The line with "Viewport: 289px width, 183px" marks where to begin; print it and all lines after it in the material below exactly, skipping pictures.
****************************************
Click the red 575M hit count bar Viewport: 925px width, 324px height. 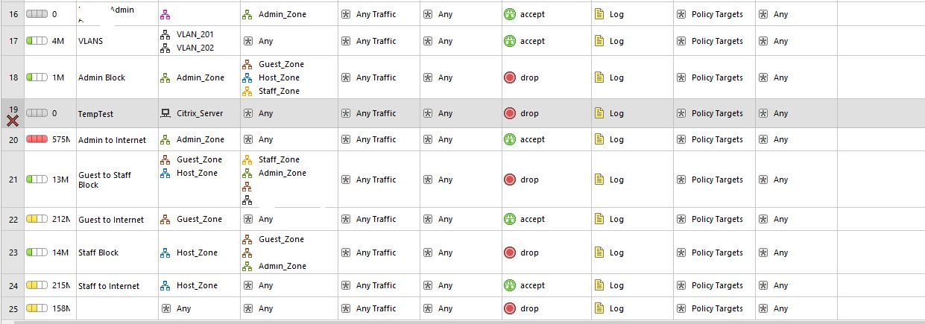point(37,139)
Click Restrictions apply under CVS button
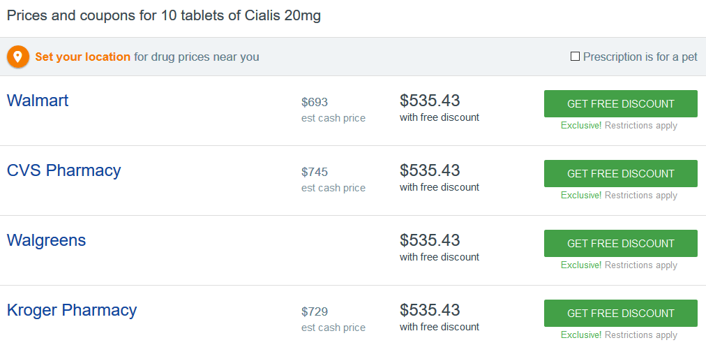Screen dimensions: 706x345 click(640, 196)
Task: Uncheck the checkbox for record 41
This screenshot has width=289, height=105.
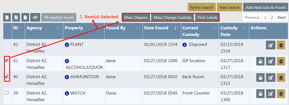Action: (7, 61)
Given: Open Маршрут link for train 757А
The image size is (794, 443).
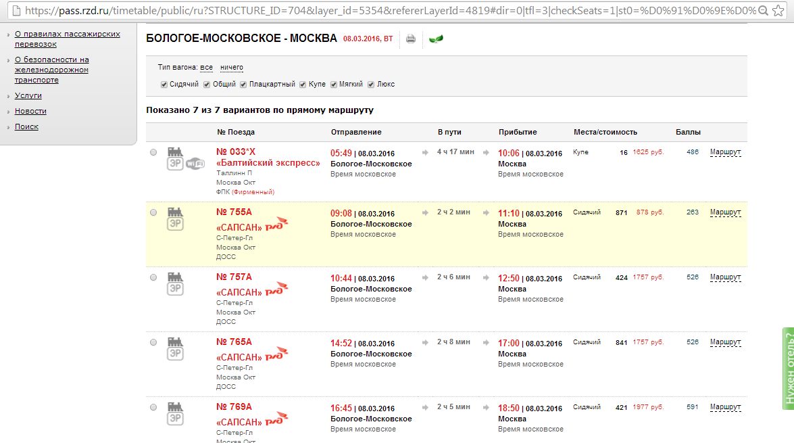Looking at the screenshot, I should click(x=725, y=277).
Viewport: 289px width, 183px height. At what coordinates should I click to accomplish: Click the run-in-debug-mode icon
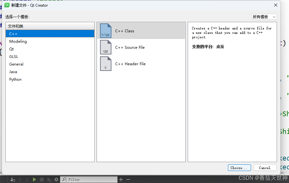pos(49,179)
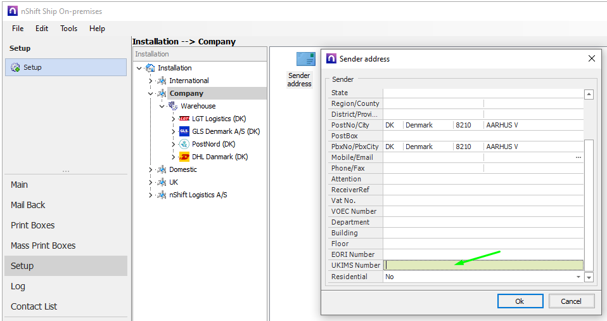The width and height of the screenshot is (607, 321).
Task: Click the Sender address envelope icon
Action: point(305,59)
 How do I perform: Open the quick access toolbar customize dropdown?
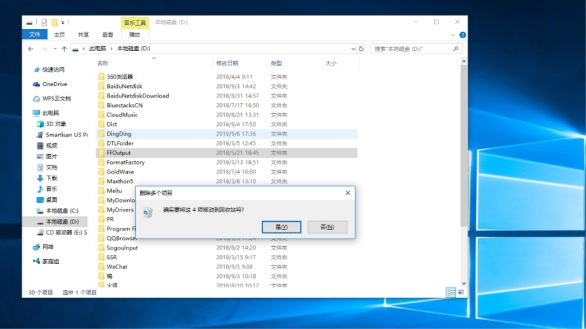click(x=63, y=22)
****************************************
▶ Output of the task:
Viewport: 289px width, 183px height. At what coordinates should I click to accomplish: Click the run-in-debug-mode icon
pos(49,179)
The width and height of the screenshot is (607, 321).
Task: Click the Sender address envelope icon
Action: point(305,59)
 How do I perform: Open the quick access toolbar customize dropdown?
click(x=63, y=22)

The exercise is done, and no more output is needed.